* **Aim**: Reproduce the material below in full, replacing every instance of "dropdown" with "drop-down list" and leaving everything else unchanged.

# # # #

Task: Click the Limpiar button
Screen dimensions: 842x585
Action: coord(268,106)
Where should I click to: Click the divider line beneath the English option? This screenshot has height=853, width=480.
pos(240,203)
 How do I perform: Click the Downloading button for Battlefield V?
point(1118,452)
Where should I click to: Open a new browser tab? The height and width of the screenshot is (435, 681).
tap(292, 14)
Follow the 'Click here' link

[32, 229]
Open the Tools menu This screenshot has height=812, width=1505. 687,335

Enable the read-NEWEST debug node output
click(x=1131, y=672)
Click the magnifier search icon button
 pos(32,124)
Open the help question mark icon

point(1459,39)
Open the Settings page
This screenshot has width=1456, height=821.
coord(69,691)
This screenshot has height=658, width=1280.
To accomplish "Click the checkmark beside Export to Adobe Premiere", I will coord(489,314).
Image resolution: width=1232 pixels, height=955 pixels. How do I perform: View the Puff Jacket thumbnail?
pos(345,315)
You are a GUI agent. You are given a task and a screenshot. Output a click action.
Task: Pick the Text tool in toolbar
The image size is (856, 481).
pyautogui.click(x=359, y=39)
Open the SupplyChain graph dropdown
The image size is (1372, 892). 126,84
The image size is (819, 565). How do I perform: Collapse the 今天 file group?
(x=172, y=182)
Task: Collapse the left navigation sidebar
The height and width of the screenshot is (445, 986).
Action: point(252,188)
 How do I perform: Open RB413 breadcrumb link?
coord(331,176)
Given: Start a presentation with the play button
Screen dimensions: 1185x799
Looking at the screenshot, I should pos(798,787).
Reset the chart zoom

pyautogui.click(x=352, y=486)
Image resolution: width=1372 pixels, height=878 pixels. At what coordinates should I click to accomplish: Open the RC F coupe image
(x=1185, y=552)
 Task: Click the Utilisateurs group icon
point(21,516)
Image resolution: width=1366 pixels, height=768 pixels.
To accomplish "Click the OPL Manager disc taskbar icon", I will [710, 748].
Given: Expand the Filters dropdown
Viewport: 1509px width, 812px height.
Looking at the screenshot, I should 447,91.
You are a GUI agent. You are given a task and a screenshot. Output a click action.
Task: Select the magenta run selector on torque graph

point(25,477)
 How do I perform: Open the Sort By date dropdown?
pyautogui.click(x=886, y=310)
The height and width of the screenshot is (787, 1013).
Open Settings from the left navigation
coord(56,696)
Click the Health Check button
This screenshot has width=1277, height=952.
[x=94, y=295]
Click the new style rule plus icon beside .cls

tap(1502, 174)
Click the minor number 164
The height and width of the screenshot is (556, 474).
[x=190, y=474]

# # # #

* **In response**:
Task: Click the Limpiar button
Screen dimensions: 842x585
Action: coord(268,106)
Where should I click to: Click the divider line beneath the English option? This screenshot has height=853, width=480.
pos(240,203)
 How do I perform: Click the Downloading button for Battlefield V?
point(1118,452)
Where should I click to: Open a new browser tab? The height and width of the screenshot is (435, 681).
tap(292, 14)
Follow the 'Click here' link

[32, 229]
Open the Tools menu This screenshot has height=812, width=1505. 687,335

Enable the read-NEWEST debug node output
click(x=1131, y=672)
Click the magnifier search icon button
 pos(32,124)
Open the help question mark icon

point(1459,39)
Open the Settings page
This screenshot has width=1456, height=821.
coord(69,691)
This screenshot has height=658, width=1280.
To accomplish "Click the checkmark beside Export to Adobe Premiere", I will coord(489,314).
Image resolution: width=1232 pixels, height=955 pixels. How do I perform: View the Puff Jacket thumbnail?
pos(345,315)
You are a GUI agent. You are given a task and a screenshot. Output a click action.
Task: Pick the Text tool in toolbar
The image size is (856, 481).
pyautogui.click(x=359, y=39)
Open the SupplyChain graph drop-down list
The image size is (1372, 892). 126,84
The image size is (819, 565). How do I perform: Collapse the 今天 file group?
(x=172, y=182)
Task: Collapse the left navigation sidebar
The height and width of the screenshot is (445, 986).
Action: point(252,188)
 How do I perform: Open RB413 breadcrumb link?
coord(331,176)
Given: Start a presentation with the play button
Screen dimensions: 1185x799
Looking at the screenshot, I should pos(798,787).
Reset the chart zoom

pyautogui.click(x=352, y=486)
Image resolution: width=1372 pixels, height=878 pixels. At what coordinates should I click to accomplish: Open the RC F coupe image
(x=1185, y=552)
 Task: Click the Utilisateurs group icon
point(21,516)
Image resolution: width=1366 pixels, height=768 pixels.
To accomplish "Click the OPL Manager disc taskbar icon", I will [710, 748].
Given: Expand the Filters drop-down list
Viewport: 1509px width, 812px height.
Looking at the screenshot, I should 447,91.
You are a GUI agent. You are given a task and a screenshot. Output a click action.
Task: Select the magenta run selector on torque graph

point(25,477)
 How do I perform: Open the Sort By date drop-down list?
pyautogui.click(x=886, y=310)
The height and width of the screenshot is (787, 1013).
Open Settings from the left navigation
coord(56,696)
Click the Health Check button
This screenshot has width=1277, height=952.
[x=94, y=295]
Click the new style rule plus icon beside .cls

tap(1502, 174)
Click the minor number 164
The height and width of the screenshot is (556, 474).
[x=190, y=474]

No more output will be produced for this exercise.